The etiology of schizophrenia remains unclear, while there has been a growing amount of evidence for the neuroinflammation and immunogenetics, which are characterized by an increased serum concentration of several pro-inflammatory cytokines. Despite the fact that microglia comprise only <10% of the total brain cells, microglia respond rapidly to even minor pathological changes in the brain and may contribute directly to the neuronal degeneration by producing various pro-inflammatory cytokines and free radicals. In many aspects, the neuropathology of schizophrenia has recently been reported to be closely associatedwith microglial activation.

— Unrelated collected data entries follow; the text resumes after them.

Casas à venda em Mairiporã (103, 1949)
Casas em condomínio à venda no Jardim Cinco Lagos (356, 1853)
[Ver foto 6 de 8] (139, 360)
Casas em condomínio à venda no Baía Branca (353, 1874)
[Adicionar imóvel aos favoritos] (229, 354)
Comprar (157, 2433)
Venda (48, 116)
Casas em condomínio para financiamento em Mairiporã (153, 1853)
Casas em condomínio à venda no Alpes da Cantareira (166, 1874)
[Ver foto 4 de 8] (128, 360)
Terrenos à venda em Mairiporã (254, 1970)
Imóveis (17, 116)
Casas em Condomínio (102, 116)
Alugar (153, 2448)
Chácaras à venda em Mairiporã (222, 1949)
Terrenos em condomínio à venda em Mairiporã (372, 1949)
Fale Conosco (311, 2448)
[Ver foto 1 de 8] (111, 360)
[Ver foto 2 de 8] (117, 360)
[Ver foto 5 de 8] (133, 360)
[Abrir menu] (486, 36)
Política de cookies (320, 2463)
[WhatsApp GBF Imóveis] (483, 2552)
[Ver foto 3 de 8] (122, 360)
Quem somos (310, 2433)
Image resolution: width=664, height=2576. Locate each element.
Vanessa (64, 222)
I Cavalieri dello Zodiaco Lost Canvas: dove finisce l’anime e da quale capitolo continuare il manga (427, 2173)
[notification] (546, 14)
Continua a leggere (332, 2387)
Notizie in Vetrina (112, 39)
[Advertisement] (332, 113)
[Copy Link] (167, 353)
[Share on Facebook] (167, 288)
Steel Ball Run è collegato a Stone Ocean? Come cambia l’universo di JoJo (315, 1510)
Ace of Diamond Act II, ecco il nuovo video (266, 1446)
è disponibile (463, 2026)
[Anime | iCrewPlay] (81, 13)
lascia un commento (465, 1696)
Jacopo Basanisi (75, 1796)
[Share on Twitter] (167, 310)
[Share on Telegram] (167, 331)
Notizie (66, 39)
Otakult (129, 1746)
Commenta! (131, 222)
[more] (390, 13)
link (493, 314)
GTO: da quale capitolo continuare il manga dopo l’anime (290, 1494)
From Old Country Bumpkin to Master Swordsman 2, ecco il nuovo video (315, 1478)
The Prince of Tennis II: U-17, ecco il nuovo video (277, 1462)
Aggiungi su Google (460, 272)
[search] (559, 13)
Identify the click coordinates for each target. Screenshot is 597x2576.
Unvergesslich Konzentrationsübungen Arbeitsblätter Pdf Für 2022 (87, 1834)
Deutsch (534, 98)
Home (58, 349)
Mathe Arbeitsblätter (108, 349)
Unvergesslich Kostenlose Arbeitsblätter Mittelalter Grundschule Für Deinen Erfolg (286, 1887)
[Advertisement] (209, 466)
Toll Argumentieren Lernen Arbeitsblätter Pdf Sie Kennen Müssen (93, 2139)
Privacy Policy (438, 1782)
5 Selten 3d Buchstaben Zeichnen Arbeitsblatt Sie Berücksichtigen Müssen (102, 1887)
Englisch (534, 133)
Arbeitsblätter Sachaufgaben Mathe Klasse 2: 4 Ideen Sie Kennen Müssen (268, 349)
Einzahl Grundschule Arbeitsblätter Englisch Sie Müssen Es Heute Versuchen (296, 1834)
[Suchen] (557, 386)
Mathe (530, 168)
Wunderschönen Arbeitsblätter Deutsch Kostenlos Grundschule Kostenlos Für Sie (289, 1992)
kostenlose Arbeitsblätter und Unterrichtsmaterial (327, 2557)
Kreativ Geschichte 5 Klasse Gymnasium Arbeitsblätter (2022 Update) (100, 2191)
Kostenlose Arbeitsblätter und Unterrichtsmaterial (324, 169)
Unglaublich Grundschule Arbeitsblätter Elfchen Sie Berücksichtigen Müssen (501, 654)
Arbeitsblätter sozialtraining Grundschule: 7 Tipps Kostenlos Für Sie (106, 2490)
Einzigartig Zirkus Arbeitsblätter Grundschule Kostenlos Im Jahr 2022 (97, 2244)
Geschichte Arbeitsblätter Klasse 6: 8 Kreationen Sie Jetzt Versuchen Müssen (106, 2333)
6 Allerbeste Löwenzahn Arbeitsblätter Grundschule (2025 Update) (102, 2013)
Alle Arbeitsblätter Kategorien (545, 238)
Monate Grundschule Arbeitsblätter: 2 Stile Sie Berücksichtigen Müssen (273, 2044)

Previous studies have shown the inhibitory effects of some typical/atypical antipsychotics on the release of inflammatory cytokines and free radicals from activated microglia, both of which have recently been known to cause a decrease in neurogenesis as well as white matter abnormalities in the brains of patients with schizophrenia. The microglia hypothesis of schizophrenia may shed new light on the therapeutic strategy for schizophrenia.